══ Records to process

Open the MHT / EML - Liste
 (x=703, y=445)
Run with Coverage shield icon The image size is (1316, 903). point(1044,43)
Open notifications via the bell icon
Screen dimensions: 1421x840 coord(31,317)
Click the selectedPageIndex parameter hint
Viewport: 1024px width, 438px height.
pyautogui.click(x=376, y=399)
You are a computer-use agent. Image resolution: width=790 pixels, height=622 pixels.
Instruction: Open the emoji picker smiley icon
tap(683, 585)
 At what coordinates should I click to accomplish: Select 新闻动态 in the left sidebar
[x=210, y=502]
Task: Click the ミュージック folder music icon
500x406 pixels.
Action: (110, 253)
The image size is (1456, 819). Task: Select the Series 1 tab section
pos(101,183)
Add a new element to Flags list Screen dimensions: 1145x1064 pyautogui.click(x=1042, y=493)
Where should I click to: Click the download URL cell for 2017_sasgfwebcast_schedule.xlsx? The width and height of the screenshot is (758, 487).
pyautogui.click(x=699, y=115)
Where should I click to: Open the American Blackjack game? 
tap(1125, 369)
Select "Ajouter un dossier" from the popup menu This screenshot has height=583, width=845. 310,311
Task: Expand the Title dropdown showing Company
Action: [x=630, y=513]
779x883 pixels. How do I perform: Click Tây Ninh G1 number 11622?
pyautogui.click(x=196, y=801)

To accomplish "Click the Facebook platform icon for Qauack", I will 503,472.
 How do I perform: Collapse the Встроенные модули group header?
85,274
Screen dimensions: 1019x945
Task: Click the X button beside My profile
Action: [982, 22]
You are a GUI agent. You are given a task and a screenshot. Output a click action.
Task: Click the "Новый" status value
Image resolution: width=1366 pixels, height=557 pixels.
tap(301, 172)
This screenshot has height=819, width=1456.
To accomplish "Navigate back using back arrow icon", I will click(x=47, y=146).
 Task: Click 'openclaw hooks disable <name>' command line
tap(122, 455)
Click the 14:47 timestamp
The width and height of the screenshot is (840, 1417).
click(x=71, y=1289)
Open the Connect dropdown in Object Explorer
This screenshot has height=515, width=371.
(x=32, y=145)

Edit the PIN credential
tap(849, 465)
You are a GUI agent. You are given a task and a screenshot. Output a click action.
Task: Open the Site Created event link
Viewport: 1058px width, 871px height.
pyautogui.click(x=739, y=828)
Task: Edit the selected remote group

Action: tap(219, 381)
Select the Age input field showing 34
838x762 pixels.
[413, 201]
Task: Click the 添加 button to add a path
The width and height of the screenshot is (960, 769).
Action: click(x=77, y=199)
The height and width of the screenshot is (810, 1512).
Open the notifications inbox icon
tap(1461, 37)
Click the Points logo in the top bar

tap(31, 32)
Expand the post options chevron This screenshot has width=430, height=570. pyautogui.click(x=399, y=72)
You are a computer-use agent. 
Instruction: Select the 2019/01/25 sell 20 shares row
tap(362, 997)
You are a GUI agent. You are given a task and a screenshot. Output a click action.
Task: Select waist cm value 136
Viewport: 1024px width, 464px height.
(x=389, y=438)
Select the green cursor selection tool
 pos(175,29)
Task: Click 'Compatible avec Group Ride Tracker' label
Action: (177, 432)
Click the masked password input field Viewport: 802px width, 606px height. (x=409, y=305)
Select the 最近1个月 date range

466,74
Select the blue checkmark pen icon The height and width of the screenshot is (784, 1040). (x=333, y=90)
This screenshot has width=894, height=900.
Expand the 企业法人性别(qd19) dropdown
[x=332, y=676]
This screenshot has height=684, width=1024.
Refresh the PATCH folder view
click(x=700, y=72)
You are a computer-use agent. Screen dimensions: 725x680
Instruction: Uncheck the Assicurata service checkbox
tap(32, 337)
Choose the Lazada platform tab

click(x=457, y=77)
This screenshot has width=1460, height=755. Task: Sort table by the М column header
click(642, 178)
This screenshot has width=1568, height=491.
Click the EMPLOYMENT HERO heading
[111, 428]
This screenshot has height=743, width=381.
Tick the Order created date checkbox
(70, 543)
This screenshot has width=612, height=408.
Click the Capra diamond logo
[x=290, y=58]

════

### Task description
Could you copy out, word for word, the part of the rows that opens with the line containing "I will 503,472." and closes with the line containing "will click(x=47, y=146).", including both of those lines?

### Problem solution
To accomplish "Click the Facebook platform icon for Qauack", I will 503,472.
 How do I perform: Collapse the Встроенные модули group header?
85,274
Screen dimensions: 1019x945
Task: Click the X button beside My profile
Action: [982, 22]
You are a GUI agent. You are given a task and a screenshot. Output a click action.
Task: Click the "Новый" status value
Image resolution: width=1366 pixels, height=557 pixels.
tap(301, 172)
This screenshot has height=819, width=1456.
To accomplish "Navigate back using back arrow icon", I will click(x=47, y=146).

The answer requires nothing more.